Sometimes connecting the dots is hard--other times it's pretty easy. Last week's connection was pretty easy. The Chronicle ran two pieces on density, but no one there connected the dots so let's do it here. The front page piece was "Density" cited in canceled policies". It noted property insurers consider two flavors of density--how closely packed together houses are and how many policies any one insurer has in an area. Both are causing the insurance crisis in California to spiral up. Insurers don't like the risk of a fire in one house jumping to its neighbors. And they realize multi-family means multi-kitchen, etc. So "you're canceled".
Two pages later there was a headline "Court rules lawmakers can override local housing limits"--to force more, you got it, density.
Limits on housing density approved by local voters can be overridden by lawmakers, a California appeals court ruled, upholding legislation that was intended to encourage construction of small apartment buildings. The law, SB10 by state Sen. Scott Wiener, D-San Francisco, allows city and county governments to authorize new housing with up to 10 units in some urban areas, including those near transit, without conducting environmental studies.
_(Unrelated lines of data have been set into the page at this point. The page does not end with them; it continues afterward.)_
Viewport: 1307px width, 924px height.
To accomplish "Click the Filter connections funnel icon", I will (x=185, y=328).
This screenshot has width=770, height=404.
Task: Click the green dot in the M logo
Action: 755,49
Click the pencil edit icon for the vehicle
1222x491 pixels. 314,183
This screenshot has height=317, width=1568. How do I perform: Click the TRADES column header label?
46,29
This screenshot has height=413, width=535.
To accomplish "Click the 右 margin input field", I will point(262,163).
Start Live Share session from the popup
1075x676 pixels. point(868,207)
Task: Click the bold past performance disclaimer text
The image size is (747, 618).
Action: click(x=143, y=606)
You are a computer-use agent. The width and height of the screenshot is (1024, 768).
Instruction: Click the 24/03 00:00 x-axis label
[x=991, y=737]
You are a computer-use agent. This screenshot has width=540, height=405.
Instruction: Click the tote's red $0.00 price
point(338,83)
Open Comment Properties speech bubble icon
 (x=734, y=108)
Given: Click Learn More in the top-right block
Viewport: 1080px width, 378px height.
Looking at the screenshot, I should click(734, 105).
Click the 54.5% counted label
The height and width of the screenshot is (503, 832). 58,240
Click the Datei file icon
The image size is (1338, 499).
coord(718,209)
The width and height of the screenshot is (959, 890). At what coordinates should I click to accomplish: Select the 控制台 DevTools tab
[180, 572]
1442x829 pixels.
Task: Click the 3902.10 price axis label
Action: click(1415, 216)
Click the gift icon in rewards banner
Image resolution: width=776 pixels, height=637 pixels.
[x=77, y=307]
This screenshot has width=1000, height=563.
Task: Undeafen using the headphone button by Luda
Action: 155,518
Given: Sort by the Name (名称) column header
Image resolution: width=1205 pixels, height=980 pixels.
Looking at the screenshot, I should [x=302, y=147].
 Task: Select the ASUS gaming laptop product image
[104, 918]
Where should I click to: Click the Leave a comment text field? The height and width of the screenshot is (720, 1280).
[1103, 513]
“The housing shortage is a matter of statewide concern,” and SB10 is “reasonably related to addressing that concern,” Justice Brian Hoffstadt said in Thursday’ 3-0 ruling, which upheld a judge’s decision.Hoffstadt cited previous legislation aimed at addressing the shortage of affordable housing, starting with a 1965 law that required local governments to adopt long-term plans to promote adequate housing.
You read that right. This has been an issue since 1965. Why? Because it's always going to be an issue. You cannot outbuild the global demand to live in the Bay Area--unless you make it notably less livable vis a vis water, traffic, grid stability, crime, street parking, et al. Those are symptoms of density. Some stupid judge can't change that, and neither can the legislature. If you live next to a project that is building three, four or five units on a 5,000 square foot lot and you lose your insurance coverage, will you have a cause of action? Against whom? The state? Good luck with that.
And if you are thinking insurers can't or won't cancel you, think again. No explanation required. They could easily use housing density as the deciding factor in where to reduce their policy density. The Law of Unintended Consequences will not be denied.